Directions for this task
Look below for the line that contains "Given: Select the テーブルビュー tab", then copy it and each following line exactly, through and including the line that contains "The image size is (1024, 512).".

Given entries
┄┄┄┄┄┄┄┄┄┄┄┄┄┄┄┄┄┄┄┄

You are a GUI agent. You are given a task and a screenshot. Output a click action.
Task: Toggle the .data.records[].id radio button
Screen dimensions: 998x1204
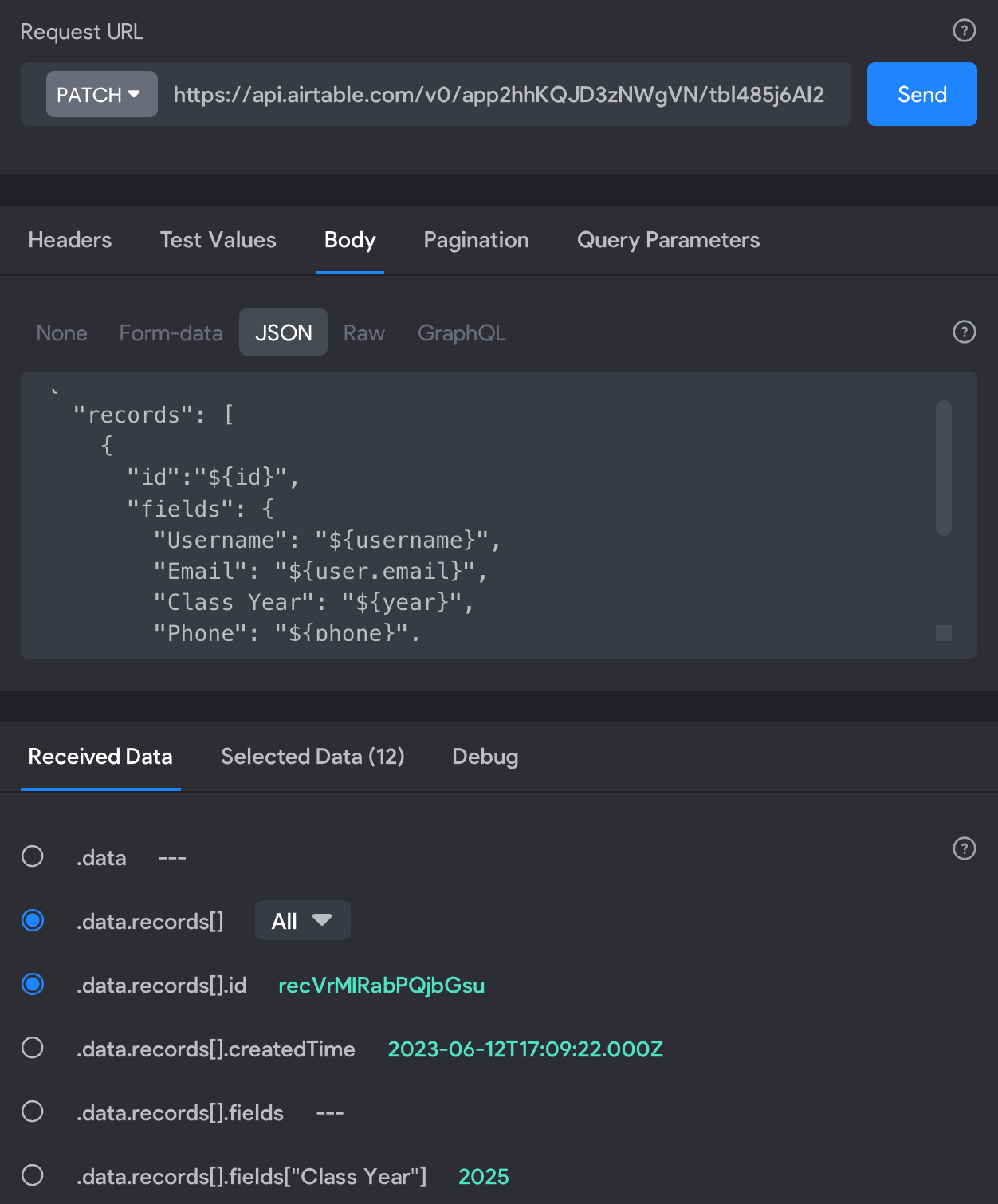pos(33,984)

┄┄┄┄┄┄┄┄┄┄┄┄┄┄┄┄┄┄┄┄

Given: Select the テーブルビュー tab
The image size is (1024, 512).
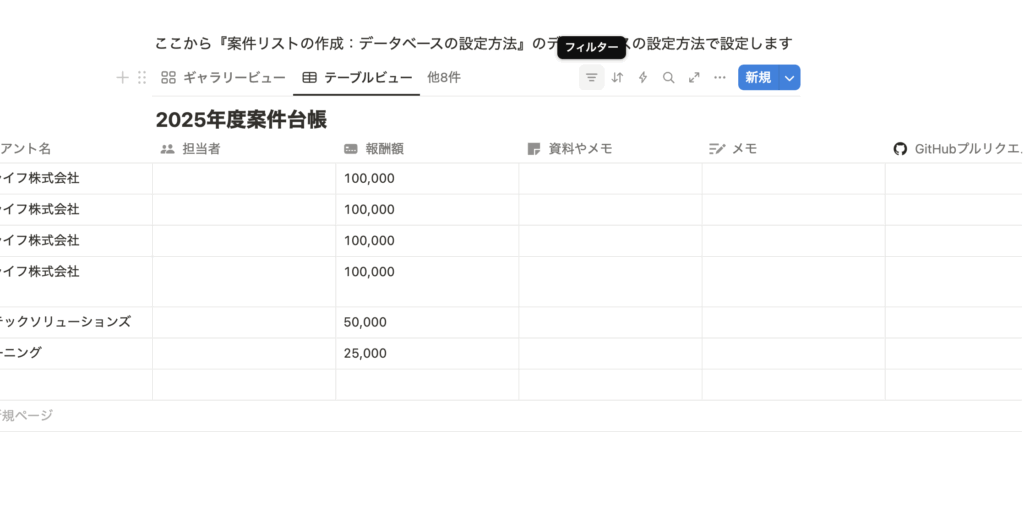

┄┄┄┄┄┄┄┄┄┄┄┄┄┄┄┄┄┄┄┄

Answer to this exercise
Given: Select the テーブルビュー tab
The image size is (1024, 512).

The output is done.